It is with great pleasure that we can bring you some good news about investment banking pay, specifically at Deutsche Bank. Overall, deferrals may actually fall this year. That's the good news. Long term, however, industry-wide investment banking pay looks like it’s in an inexorable decline.
Stephan Leithner, the European CEO for Deutsche Bank, delivered the good news in his presentation this morning.
In the first place, Leithner said that – despite its punitive new 5 year cliff vesting arrangement for 150 senior staff – Deutsche will actually defer less of its bonus pool this year than last year. Last year, 61% was deferred. This year, it will be more like 50% Leithner said.
In a second element of surprisingly good news, Leithner said that 15% of people hired at Deutsche this year have received guaranteed bonuses. In a challenging market, this seems reassuringly high – particularly when you consider that guarantees are typically only offered to front office staff, who typically only account for a third of all hires. In this case, it looks like nearly half of Deutsche’s front office hires have been offered guarantees in 2012.
Longer term, however, it looks much worse. The compensation ratio at Deutsche Bank will fall below 40% said Leithner. It might not happen this year, it might not happen next year, but it will happen. This echoes Deutsche co-CEO Jürgen Fitschen’s statement yesterday. Banks have paid too much in the past, said Fitschen, but this is changing.
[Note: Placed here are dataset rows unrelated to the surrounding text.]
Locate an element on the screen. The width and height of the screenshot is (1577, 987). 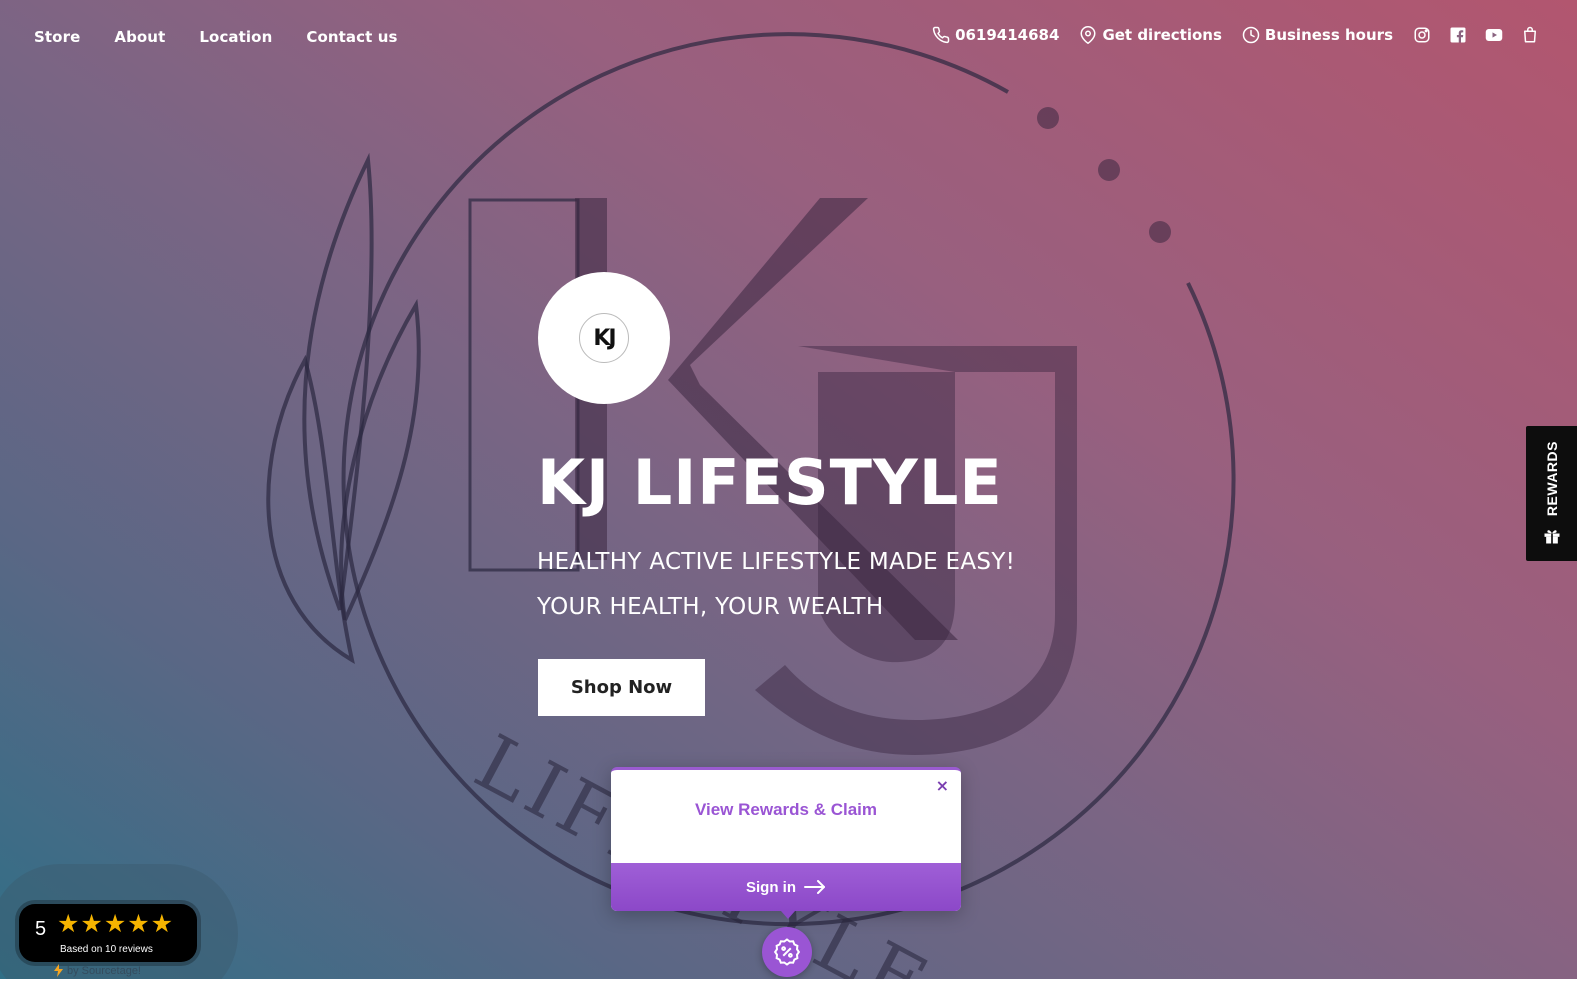
nav-utility: 0619414684 Get directions Business hours is located at coordinates (1236, 35).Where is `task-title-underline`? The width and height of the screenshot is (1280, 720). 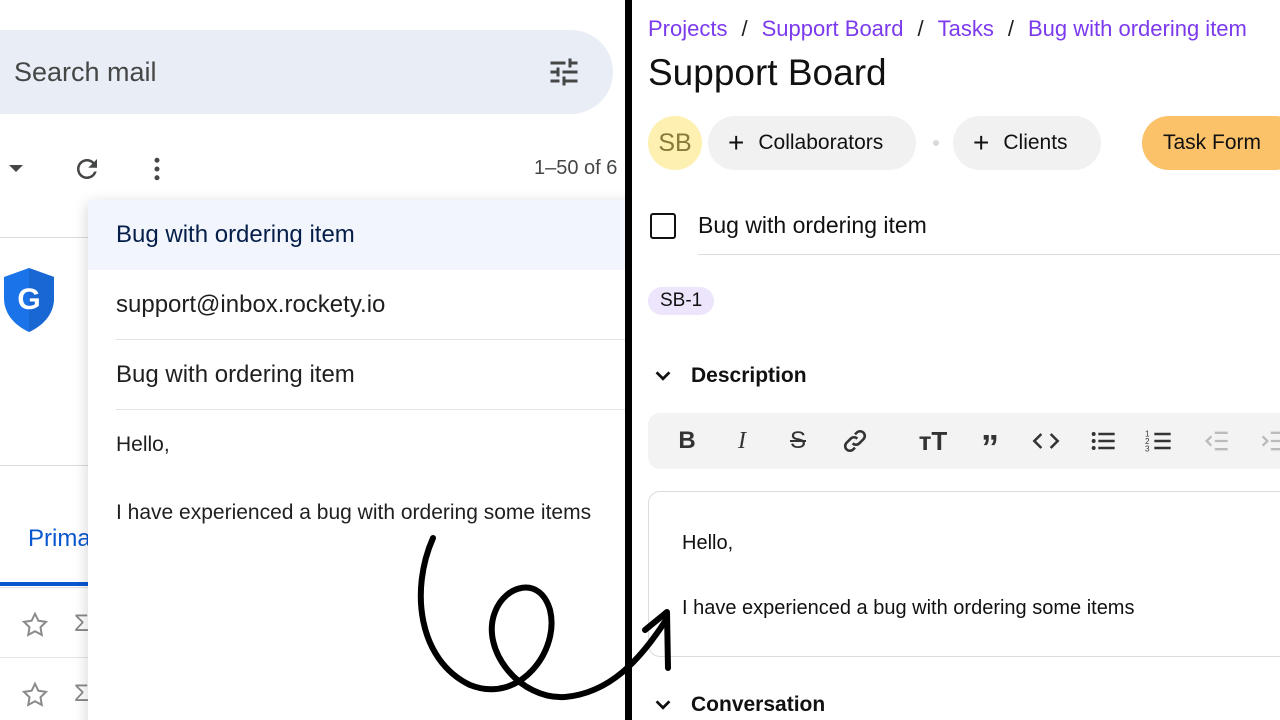 task-title-underline is located at coordinates (989, 254).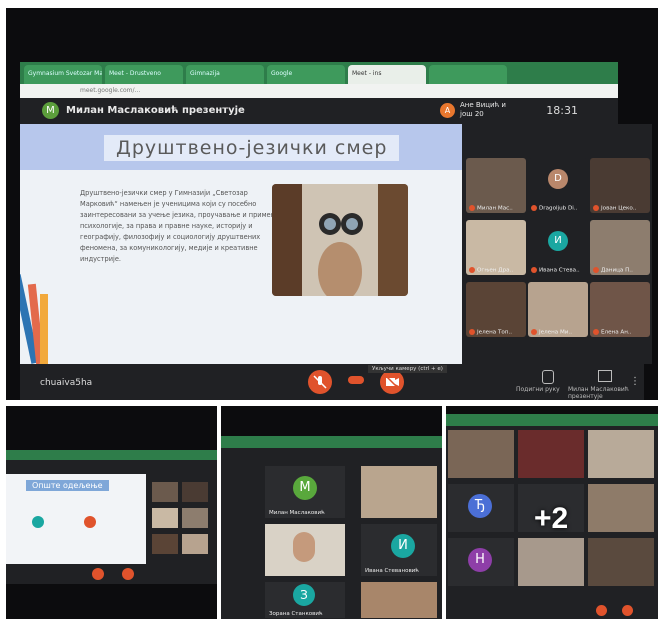  I want to click on overflow-count: +2, so click(551, 519).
In future, banking careers will pay relatively less and careers in other industries will pay relatively more.
Leithner also mentioned that Deutsche won’t be accelerating vesting of stock for anyone who’s been laid off (although some banks have been doing this, apparently), that zero bonuses are now common and that Deutsche clawed back $56.3 million of bonuses last year purely on the grounds of bad behavior.
Bonuses are being blamed for everything
Notably, both Leithner and Walker identified bonuses as the chief source of all banks’ problems.
“Culture change at the end of the day has to address compensation,” said Leithner. “That is where a large part of the disconnect come from.”
“The inappropriate incentivization is accountable for a lot of what has gone wrong,” said Walker.
Walker wants all banks to publish the number of staff they employ who earn more than $1.61 million. He also wants banks to stop paying on the basis of revenue generation and to start paying on the basis of risk.
Time for M&A and equities bankers to substantially reduce their pay expectations
Anshu Jain identified the nub of the problem faced by banks in Deutsche’s Q&A session. Corporate finance and equities businesses aren’t very profitable because they have “incredibly high compensation ratios” which are “very stubborn” and very difficult to get down, said Jain.
By comparison, he said fixed income businesses have traditionally had lower cost and compensation ratios and therefore been a big profit driver (and subsidizer of M&A and equities pay). Now, however, higher capital requirements are making fixed income far less profitable. This has implications for everyone, but M&A and equities bankers may suffer most of all – particularly when market conditions are poor.
As we’ve noted many times in the past, investment banking pay has risen substantially above the mean in other industries since regulation was relaxed in the 1970s (see the definitive graph here). It potentially has a long way to fall. Median weekly earnings in the UK are a mere $804 a week.